Problems and tasks ::
a: According to the Jam Handy biography, in what year was he inducted into the International Swimming Hall of Fame?
b: Revise the Jam Handy biography by rewriting the stretch from "Tribune editor Medill" through "a particular product." with "advertising staff" changed to "marketing staff".
## start Text extract
Henry Jamison "Jam" Handy (March 6, 1886 – November 13, 1983) was an American Olympic breaststroke swimmer, water polo player, and founder of the Jam Handy Organization (JHO), a producer of commercially sponsored motion pictures, slidefilms (later known as filmstrips), trade shows, industrial theater and multimedia training aids. Credited as the first person to imagine distance learning, Handy made his first film in 1910 and presided over a company that produced an estimated 7,000 motion pictures and perhaps as many as 100,000 slidefilms before it was dissolved in 1983.

Athletic activities
As a swimmer, Handy introduced a number of new swimming strokes to Americans, such as the Australian crawl. He would often wake up early and devise new strokes to give him an edge over other swimmers. Swimming led to him getting a bronze in the 1904 Olympics at St. Louis, Missouri. Twenty years later he was part of the Illinois Athletic Club water polo team at the 1924 Olympics in Paris, France, again winning a bronze medal. With his participation, he established a new record for the longest period of time between first and last Olympic competitions. Handy swam almost every day until the last few months of his life.

Handy appeared swimming in a commercial from 1978 asking for the public to support American athletes training for the 1980 Olympic games before the boycott. At the time of his filming, he was the oldest living United States Olympic medalist.

In 1965, Handy was inducted into the International Swimming Hall of Fame. In 1977, he was inducted into the USA Water Polo Hall of Fame.

Biography
Handy attended North Division High School (now Lincoln Park High School) in Chicago, and then the University of Michigan during the 1902–03 academic year. During that time he was working as a campus correspondent for the Chicago Tribune when on May 8 he wrote an article about a lecture in the Elocution 2 class given by Prof. Thomas C. Trueblood as a "course in lovemaking." Handy went on to describe how Trueblood had dropped to a bended knee in order to demonstrate how to make an effective marriage proposal. John T. McCutcheon, a Chicago Record Herald cartoonist, followed the next day with a cartoon about a "Professor Foxy Truesport" showing his class how to best make love.

Neither Trueblood nor university President James B. Angell were amused. Ten days after the initial article was published, Handy was suspended for a year for "publishing false and injurious statements affecting the character of the work of one of the Professors." Handy was told he could re-apply one year later. Instead, Handy decided to apply to a different school, but he was unable to gain acceptance to other schools because of what had happened at the University of Michigan. Handy was accepted to the University of Pennsylvania but was told to leave after two weeks of classes.

Tribune editor Medill McCormick tried to intervene on Handy's behalf, but Angell refused to change the suspension. At that point, McCormick offered Handy a job. Handy worked in a number of departments at the Tribune. It was during his time working on the advertising staff that Handy observed that informing and building up salespeople's enthusiasm for the products they were selling helped to move more merchandise. He also began researching exactly what made people buy a particular product.
## end Text extract
## start Stored data
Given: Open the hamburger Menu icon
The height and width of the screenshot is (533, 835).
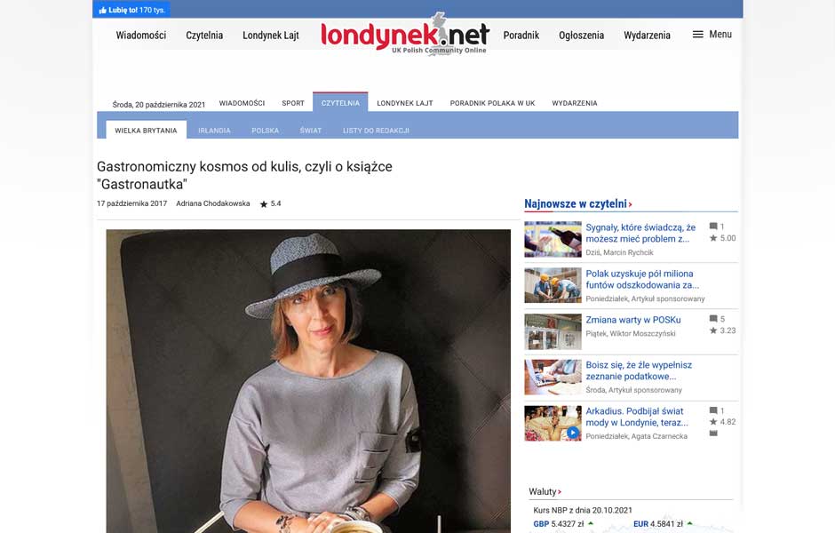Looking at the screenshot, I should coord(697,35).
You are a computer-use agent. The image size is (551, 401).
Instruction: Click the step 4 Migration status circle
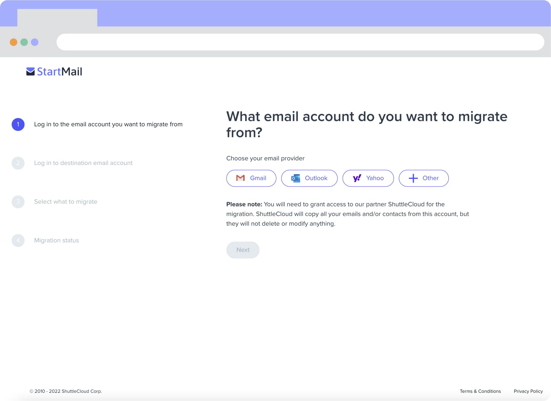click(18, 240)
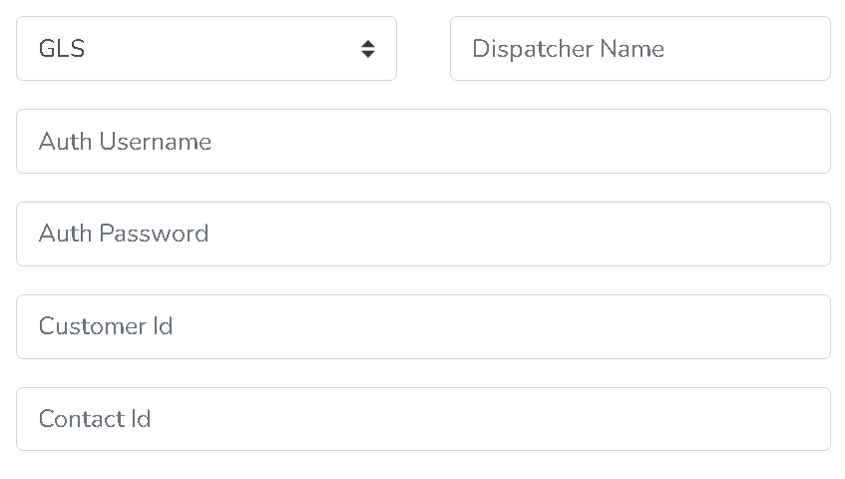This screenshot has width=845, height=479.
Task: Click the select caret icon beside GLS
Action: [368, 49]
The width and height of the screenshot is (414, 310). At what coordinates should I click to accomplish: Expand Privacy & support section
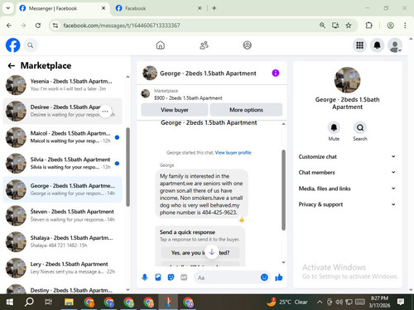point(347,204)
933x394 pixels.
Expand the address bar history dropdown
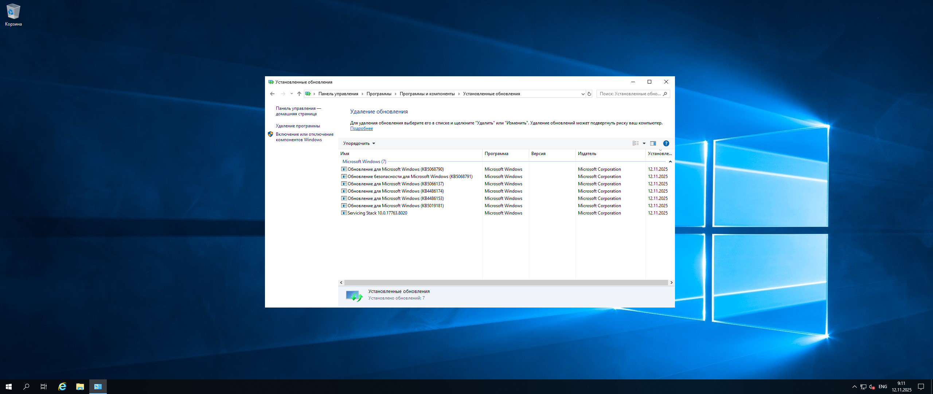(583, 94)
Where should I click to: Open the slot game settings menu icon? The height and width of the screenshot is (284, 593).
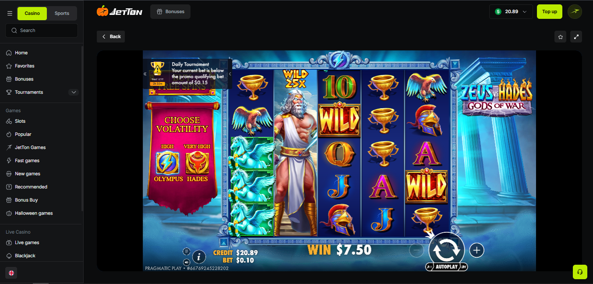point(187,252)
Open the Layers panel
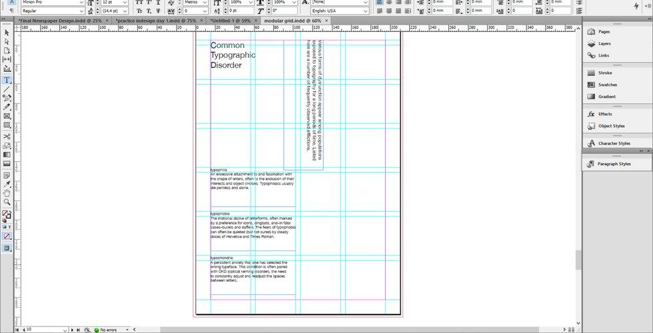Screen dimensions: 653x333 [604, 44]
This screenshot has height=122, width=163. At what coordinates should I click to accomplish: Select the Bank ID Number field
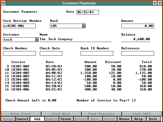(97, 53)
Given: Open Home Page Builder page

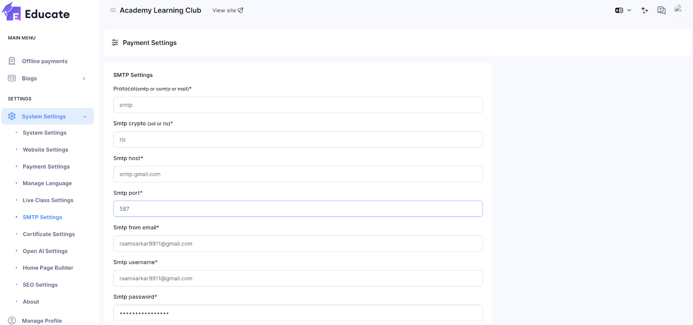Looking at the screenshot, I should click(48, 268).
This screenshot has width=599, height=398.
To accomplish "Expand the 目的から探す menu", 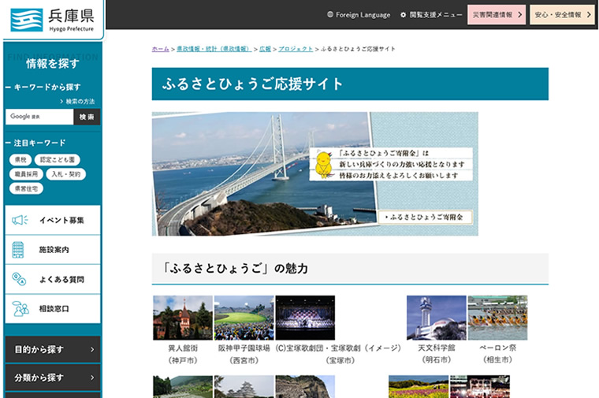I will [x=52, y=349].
## end Stored data
## start Stored data
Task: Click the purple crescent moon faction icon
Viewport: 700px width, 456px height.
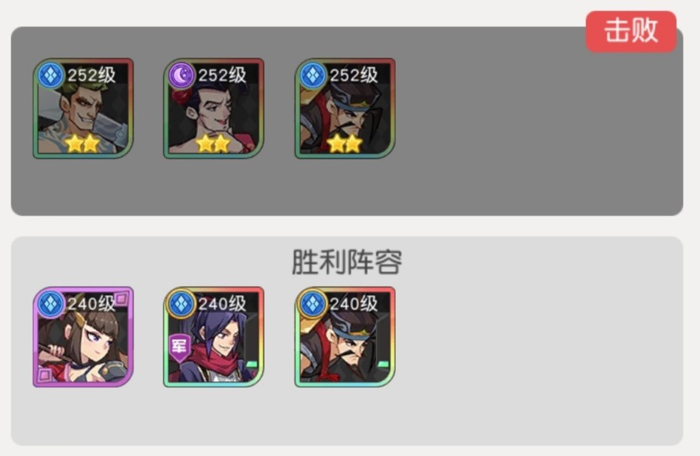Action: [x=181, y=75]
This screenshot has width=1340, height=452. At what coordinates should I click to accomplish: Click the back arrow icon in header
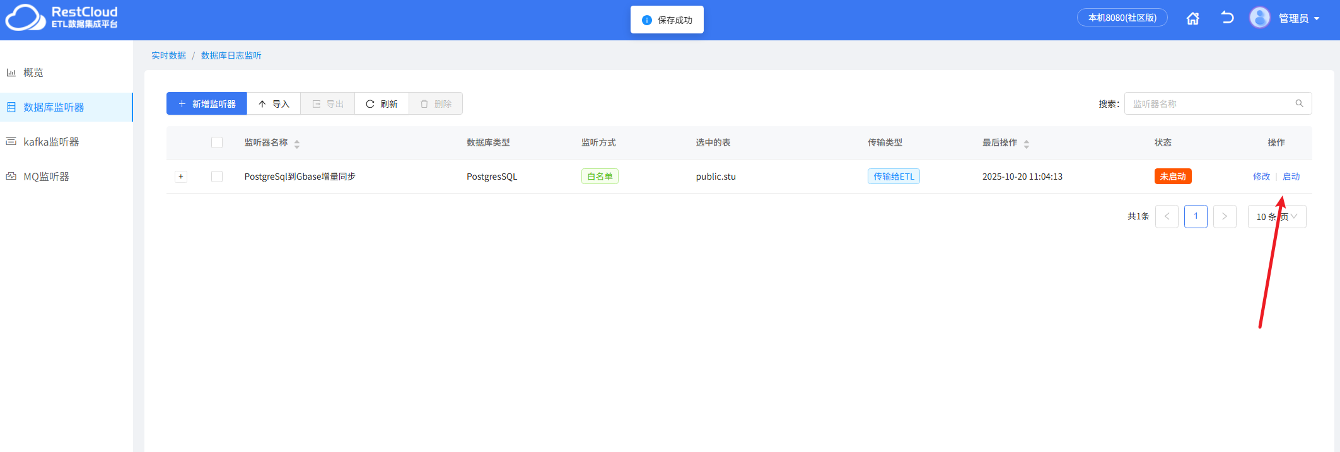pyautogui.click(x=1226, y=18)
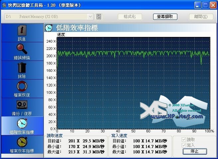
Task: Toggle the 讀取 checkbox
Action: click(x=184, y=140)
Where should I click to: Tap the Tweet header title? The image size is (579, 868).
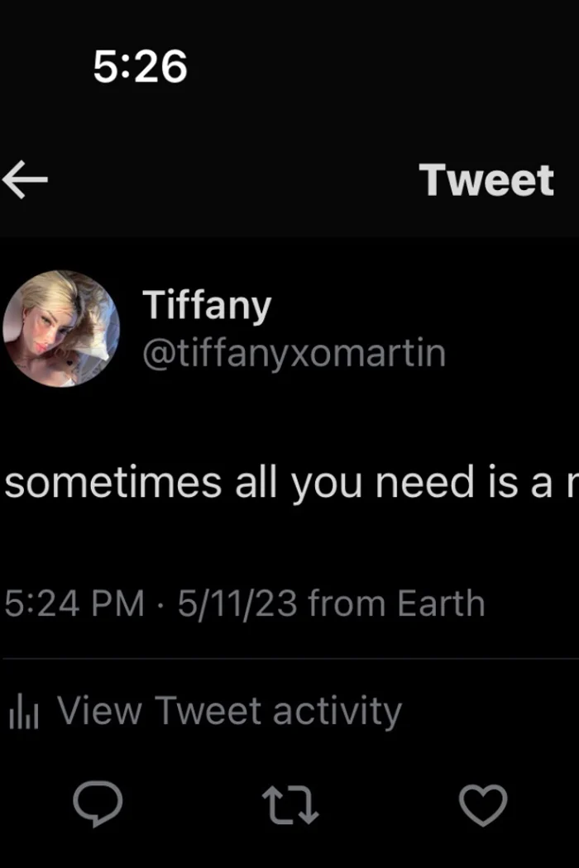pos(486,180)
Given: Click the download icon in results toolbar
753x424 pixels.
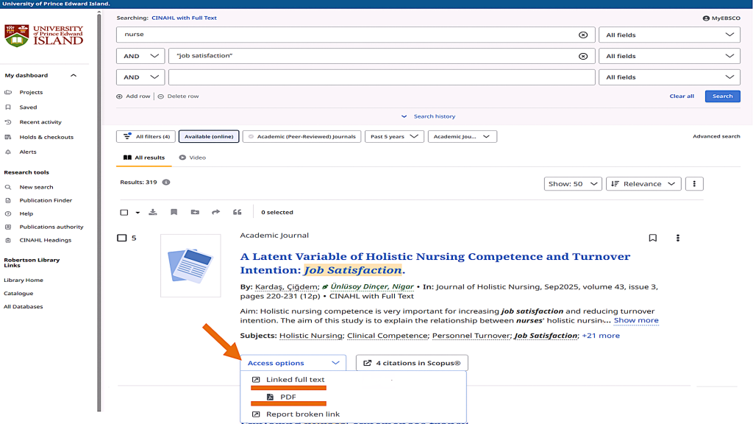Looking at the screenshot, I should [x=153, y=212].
## end Stored data
Results by task ::
a: 1965

b:
Tribune editor Medill McCormick tried to intervene on Handy's behalf, but Angell refused to change the suspension. At that point, McCormick offered Handy a job. Handy worked in a number of departments at the Tribune. It was during his time working on the marketing staff that Handy observed that informing and building up salespeople's enthusiasm for the products they were selling helped to move more merchandise. He also began researching exactly what made people buy a particular product.